As I said, it is a full-sized stove and it came complete with fire bricks surrounded by several hundred pounds of cast iron. I would estimate its weight at 500 pounds. I took along another friend and went to pick it up after calling the fellow who had it and finding him at home. I called socially, but mentioned the stove. He first said he would rather do it another time, then said, “Come on and get it.” I had just finished helping move a whole bunch of hay at the fairgrounds and didn’t really feel like doing it, but I figured I better do it while the doing was good. After I arrived at his house, he removed the stove pipe and then jacked the stove up on a floor jack. We then rolled it, on the jack, across the basement floor. Everything was going just fine until we got to the door.

That’s where we had actually lift the stove up and over the threshold. After picking it up once, even with the other two men helping, I could tell that I didn’t really care if I ever did it again. However, I knew subconsciously that I would likely be doing it several more times before it was over with.

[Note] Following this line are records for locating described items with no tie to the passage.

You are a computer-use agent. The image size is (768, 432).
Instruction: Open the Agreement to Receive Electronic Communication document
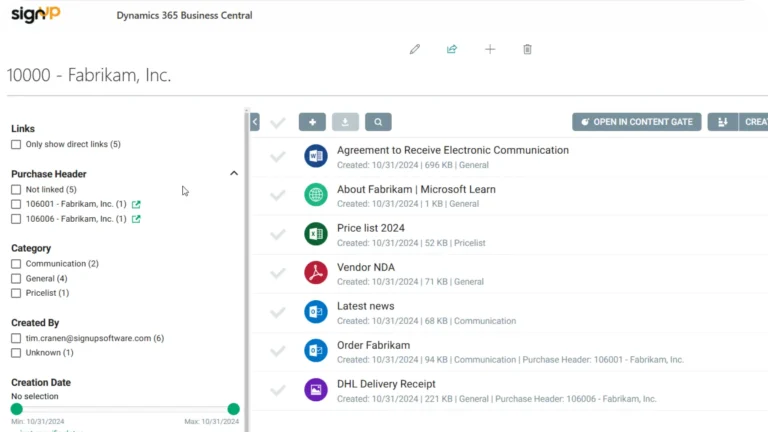point(452,150)
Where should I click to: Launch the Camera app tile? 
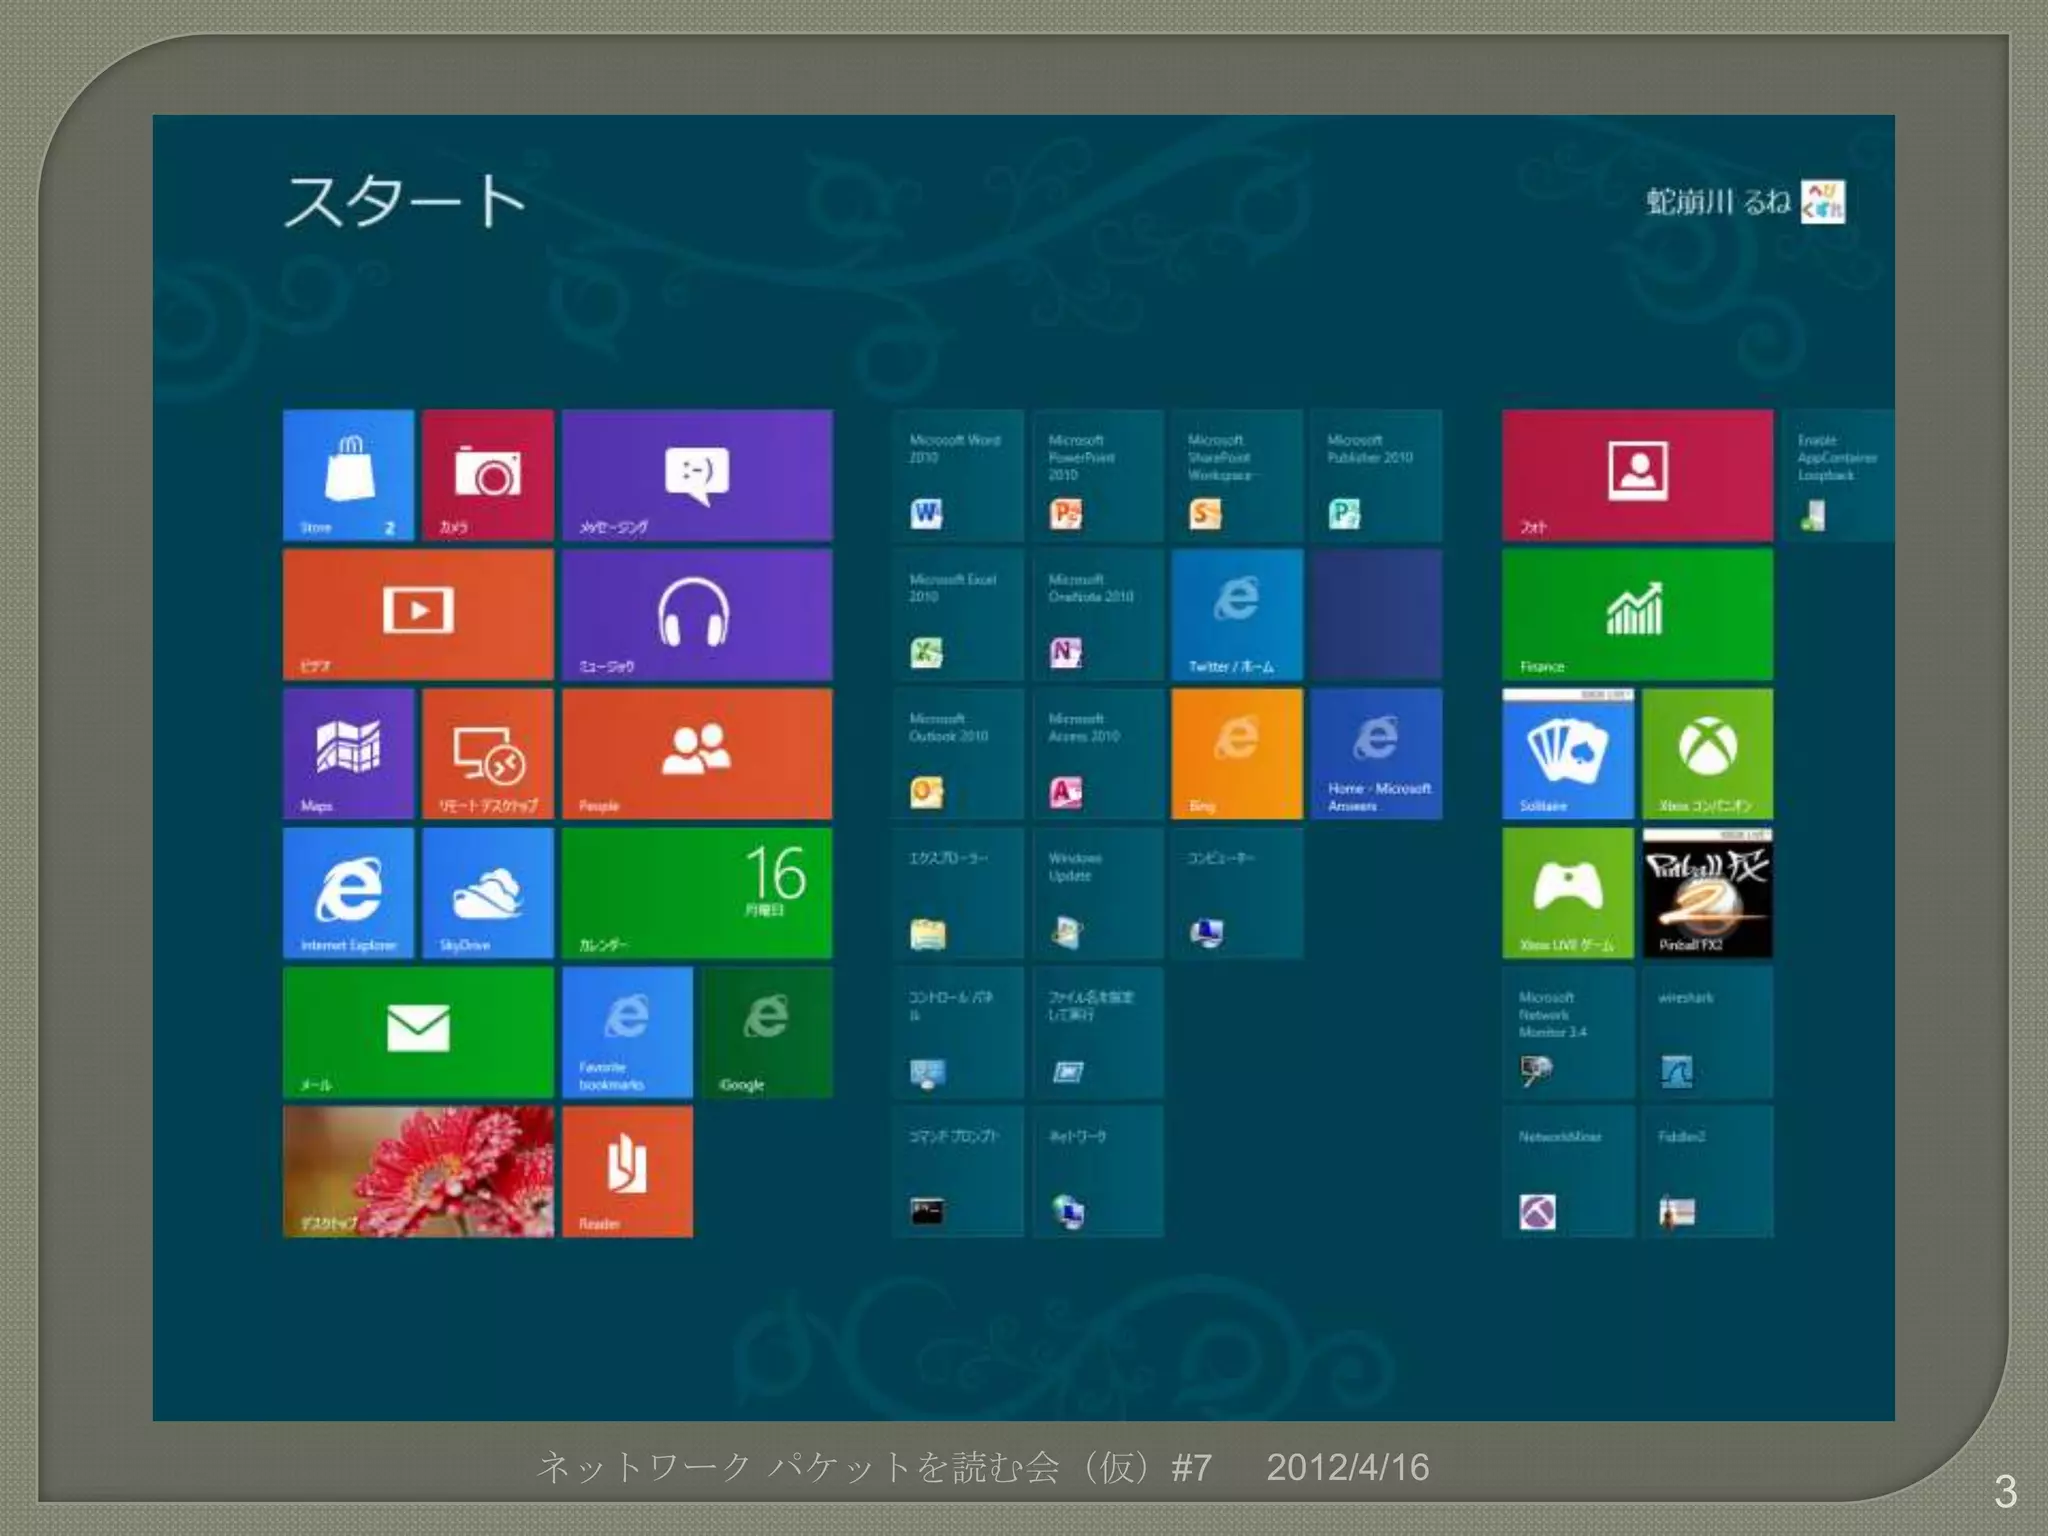[487, 475]
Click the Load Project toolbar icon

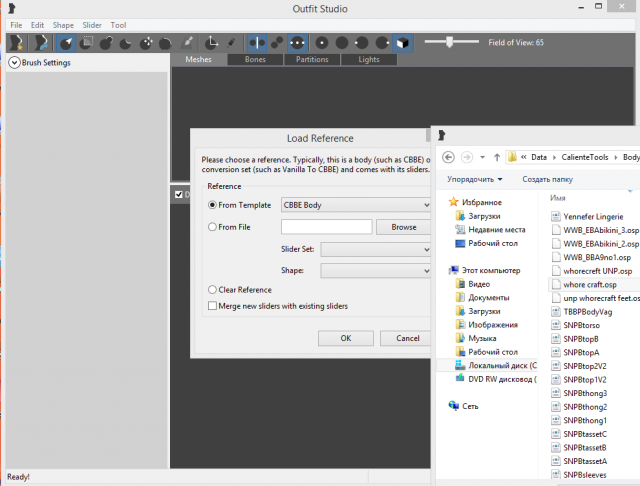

The stove was simultaneously heavy and awkward; since two of us were holding the heavier end, it made it very difficult to fit through the door. We put it down outside the door and then managed to heft it once more and lay it down on its side in the back of the truck.

There it lay for a few days while I was searching for help to try and get it moved into the house. I have found that, after getting someone to help move the stove once, it is difficult or impossible to get them to come back.

Then a sick friend called and asked for help mowing, so I had to figure out what to do. I backed up to a small bank under the apple tree in my yard and muscled the stove off the back of the truck and it landed upright after falling about six inches. It immediately started sinking.

After waiting several days and worrying that the stove might sink even more or vanish altogether into the tree’s root system, I finally had a friend come over and offer to help me get it moved. We tried several methods before tying it to the truck bumper and tipping it over onto a cart and pulling the cart up to the front of the house with a chain. We then tipped it back upright on the cement pad in front of the house, where it remains as I write this, the rain making the surface rust brighten. I am going to treat the surface this evening with stove black and light a fire to clean off the rust.

Then all I have to do is get it indoors and figure out how to run my flue through the ceiling. Between that and getting the wood cut, I should have plenty to do for the next year or so. Since I have no more than three months to finish, that’s a tall order. Of course, if I worried about that, I’d be too occupied to get any work done.